Air pollution, smoking & occupational dust responsible for COPD; Dr SK Varun

Dr SK VARUN

DAINIK NATION BUREAU

Air pollution smoking and occupational dust are responsible for COPD. Smog in Delhi is equivalent to 40 cigarettes smoking per day.

Chronic obstructive pulmonary disease (COPD) is defined as a disease state characterized by airflow limitation that is not fully reversible COPD is the third leading cause of death and affects > 10 million persons in the United States. COPD is also a disease of increasing public health importance around the world. Estimates suggest that COPD will rise from the sixth to the third most common cause of death worldwide by 2020.

Cigarette smoke exposure may affect the large airways, small airways and alveoli. Changes in large airways cause cough and sputum, while changes in small airways and alveoli are responsible for physiologic alterations. Emphysema and small airway pathology are both present in most persons with COPD; however, they do not appear to be mechanically related to each other, and their relative contributions to obstruction vary from one person to another.

Although the causal relationship between cigarette smoking and the development of COPD has been absolutely proved, there is considerable variability in the response to smoking. Although cigar and pipe smoking may also be associated with the development of COPD,the evidence supporting such associations is less compelling, likely related to the lower dose of inhaled tobacco byproducts during cigar and pipe smoking. Increased respiratory symptoms and airflow obstruction have been suggested to result from exposure to dust and fumes at work.

Several specific occupational exposures, including coal mining, gold mining, and cotton textile dust, have been suggested as risk factors for chronic airflow obstruction. Although nonsmokers in these occupations can develop some reductions in vital capacity, the importance of dust exposure as a risk factor for COPD, independent of cigarette smoking, is not certain for most of these exposures. However, among coal miners, coal mine dust exposure was a significant risk factor for emphysema in both smokers and nonsmokers. In most cases, the magnitude of these occupational exposures on COPD risk is likely substantially less important than the effect of cigarette smoking. Exposure of children to maternal smoking results in significantly reduced lung growth. In pregnancy, tobacco smoke exposure also contributes to significant reductions in postnatal pulmonary function.

 

The three most common symptoms in COPD are cough, sputum production, and exertional dyspnea, many patients have such symptoms for months or years before seeking medical attention. Although the development of airflow obstruction is a gradual process, many patients date the onset of their disease to an acute illness or exacerbation. It has been shown that middle aged smokers who were able to successfully stop smoking experienced a significant improvement in the rate of decline in pulmonary function, returning to annual changes similar to that of nonsmoking patients. Thus all patients with COPD should be strongly urged to quit smoking and educated about the benefits of quitting.
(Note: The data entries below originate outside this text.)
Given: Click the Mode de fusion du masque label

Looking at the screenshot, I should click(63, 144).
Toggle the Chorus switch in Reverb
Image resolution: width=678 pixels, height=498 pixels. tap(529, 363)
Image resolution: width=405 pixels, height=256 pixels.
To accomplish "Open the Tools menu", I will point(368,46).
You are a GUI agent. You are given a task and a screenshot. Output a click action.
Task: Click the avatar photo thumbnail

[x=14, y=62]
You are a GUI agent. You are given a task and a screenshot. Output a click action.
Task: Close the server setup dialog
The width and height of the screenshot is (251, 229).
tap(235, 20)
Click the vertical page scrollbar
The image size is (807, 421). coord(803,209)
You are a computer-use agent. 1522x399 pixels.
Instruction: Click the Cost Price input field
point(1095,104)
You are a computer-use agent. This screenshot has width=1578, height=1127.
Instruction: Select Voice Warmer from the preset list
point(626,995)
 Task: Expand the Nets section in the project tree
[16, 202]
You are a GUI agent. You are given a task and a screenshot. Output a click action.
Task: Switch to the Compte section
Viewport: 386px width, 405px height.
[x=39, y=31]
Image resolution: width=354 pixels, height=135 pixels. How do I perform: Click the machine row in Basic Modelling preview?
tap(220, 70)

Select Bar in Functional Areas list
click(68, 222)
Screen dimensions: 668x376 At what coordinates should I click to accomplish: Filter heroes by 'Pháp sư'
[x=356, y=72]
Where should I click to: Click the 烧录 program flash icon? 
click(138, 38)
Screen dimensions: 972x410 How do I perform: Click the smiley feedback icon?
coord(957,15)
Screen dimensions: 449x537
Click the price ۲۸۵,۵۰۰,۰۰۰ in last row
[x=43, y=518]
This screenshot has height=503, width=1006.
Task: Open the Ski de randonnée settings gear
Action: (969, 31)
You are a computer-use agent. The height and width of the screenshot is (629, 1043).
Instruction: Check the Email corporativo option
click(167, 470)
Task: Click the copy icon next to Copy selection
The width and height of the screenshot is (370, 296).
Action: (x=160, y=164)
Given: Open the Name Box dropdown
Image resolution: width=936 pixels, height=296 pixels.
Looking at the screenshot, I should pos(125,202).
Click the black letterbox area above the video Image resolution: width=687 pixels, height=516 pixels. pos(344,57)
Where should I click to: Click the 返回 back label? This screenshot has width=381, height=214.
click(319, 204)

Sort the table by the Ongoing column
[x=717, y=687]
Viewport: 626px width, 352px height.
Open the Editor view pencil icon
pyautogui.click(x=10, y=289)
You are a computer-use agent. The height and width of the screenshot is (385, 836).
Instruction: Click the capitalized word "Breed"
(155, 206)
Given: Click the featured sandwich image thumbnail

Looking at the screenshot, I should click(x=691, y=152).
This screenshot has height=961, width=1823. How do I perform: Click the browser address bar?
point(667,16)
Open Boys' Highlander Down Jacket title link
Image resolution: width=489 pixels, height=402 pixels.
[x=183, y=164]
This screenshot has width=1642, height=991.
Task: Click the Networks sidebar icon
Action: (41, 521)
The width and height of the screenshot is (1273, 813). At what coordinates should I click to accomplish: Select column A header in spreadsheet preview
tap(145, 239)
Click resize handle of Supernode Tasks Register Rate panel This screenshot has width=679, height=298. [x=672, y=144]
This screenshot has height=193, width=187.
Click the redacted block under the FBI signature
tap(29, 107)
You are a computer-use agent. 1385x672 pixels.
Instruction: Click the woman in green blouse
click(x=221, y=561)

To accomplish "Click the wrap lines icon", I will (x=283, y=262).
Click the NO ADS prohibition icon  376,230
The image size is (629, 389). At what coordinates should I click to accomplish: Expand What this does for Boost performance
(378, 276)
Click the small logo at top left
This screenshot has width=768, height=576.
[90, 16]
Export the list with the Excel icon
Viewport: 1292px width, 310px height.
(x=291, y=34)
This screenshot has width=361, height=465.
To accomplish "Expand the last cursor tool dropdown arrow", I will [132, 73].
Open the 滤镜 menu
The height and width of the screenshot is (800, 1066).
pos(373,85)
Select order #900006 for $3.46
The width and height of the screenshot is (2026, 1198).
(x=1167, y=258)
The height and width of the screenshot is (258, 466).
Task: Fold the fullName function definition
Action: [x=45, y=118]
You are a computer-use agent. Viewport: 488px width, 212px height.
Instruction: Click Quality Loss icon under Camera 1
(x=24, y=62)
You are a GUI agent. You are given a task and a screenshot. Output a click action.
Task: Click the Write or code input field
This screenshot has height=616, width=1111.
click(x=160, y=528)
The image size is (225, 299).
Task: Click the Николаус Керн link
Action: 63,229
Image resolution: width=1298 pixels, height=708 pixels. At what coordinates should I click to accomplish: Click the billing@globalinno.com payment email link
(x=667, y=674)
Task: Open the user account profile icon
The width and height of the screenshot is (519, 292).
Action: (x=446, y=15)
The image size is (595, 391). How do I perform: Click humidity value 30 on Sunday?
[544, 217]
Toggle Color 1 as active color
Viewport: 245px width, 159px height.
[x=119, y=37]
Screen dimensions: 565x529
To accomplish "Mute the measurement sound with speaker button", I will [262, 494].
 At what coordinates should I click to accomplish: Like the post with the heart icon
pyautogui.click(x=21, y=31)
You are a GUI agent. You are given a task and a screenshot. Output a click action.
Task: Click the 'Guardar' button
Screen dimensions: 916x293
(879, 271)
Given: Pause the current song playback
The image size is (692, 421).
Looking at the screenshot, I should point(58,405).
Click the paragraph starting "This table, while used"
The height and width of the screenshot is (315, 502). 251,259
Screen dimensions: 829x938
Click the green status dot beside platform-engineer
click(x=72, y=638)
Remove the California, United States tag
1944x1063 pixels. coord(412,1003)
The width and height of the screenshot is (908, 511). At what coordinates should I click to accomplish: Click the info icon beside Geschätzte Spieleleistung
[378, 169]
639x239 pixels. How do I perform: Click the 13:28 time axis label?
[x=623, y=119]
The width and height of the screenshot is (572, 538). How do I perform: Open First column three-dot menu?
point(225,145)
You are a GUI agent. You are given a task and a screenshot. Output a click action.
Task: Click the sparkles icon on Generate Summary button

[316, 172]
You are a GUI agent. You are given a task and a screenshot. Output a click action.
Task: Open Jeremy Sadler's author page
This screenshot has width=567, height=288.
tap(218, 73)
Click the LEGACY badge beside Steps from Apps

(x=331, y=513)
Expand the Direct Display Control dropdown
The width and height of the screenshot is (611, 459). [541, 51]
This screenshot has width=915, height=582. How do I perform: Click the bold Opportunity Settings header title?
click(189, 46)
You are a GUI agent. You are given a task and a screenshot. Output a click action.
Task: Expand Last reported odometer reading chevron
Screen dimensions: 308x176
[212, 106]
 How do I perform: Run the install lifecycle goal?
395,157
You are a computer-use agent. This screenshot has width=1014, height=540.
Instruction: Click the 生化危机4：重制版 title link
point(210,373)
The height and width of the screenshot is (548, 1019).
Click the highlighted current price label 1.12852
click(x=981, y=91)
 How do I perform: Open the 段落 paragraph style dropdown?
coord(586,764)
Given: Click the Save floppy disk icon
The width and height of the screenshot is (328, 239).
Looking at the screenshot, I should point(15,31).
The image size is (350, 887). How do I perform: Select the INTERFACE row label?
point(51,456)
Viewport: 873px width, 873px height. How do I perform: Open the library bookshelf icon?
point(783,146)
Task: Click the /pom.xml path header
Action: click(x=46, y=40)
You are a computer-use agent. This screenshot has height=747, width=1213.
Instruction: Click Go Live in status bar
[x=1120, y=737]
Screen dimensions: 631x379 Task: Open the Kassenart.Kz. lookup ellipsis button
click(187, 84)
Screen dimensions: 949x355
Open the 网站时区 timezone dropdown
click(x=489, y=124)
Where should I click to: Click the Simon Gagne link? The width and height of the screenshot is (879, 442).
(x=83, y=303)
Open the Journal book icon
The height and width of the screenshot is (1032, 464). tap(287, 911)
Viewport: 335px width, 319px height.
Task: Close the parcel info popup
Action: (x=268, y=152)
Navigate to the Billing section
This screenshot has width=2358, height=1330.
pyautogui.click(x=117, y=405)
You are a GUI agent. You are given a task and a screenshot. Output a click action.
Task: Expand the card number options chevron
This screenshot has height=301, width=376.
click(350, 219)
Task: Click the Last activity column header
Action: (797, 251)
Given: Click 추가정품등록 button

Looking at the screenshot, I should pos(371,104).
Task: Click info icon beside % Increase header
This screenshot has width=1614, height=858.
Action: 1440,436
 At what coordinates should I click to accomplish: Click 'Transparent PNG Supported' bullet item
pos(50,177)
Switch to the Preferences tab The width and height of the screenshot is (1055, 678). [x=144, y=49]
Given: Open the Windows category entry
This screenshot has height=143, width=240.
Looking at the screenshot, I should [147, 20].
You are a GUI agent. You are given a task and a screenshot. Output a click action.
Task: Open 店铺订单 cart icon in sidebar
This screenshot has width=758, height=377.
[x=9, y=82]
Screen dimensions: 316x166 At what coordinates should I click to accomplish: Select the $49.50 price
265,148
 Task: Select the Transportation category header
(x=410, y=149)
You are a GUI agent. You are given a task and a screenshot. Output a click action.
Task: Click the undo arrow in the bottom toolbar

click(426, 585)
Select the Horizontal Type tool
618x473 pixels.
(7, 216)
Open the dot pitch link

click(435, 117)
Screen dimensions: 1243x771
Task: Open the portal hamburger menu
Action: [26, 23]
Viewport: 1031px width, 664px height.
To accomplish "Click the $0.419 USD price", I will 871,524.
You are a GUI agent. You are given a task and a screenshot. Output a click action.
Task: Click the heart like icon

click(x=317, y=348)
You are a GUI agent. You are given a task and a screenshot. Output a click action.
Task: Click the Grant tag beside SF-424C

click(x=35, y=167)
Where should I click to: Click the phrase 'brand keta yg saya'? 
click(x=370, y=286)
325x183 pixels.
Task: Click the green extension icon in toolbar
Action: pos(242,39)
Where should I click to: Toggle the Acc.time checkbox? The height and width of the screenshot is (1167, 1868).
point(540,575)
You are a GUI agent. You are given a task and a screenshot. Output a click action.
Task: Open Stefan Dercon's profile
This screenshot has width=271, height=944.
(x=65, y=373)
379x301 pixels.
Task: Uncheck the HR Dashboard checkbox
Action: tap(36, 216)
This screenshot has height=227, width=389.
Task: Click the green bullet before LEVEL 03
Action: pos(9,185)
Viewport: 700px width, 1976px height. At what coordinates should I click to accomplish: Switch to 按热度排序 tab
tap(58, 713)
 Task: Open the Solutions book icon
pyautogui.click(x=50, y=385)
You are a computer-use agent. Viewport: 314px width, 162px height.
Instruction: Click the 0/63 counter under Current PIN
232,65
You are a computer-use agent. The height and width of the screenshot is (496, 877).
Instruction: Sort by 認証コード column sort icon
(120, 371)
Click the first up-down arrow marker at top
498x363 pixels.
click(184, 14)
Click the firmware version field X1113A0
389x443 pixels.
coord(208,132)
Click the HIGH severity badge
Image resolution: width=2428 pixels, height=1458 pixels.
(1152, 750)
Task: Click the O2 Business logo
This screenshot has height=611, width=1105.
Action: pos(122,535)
In general bronchodilators are used for symptomatic benefit in patients with COPD Although a recent trial demonstrated an apparent benefit from the regular use of inhaled glucocorticoids on the rate of decline of lung function. Patients with COPD should receive the influenza vaccine annually.

Dr S K Varun

senior Consultant physician and diabetologist

department of internal medicine

Synergy Institute of Medical Sciences Dehradun UK.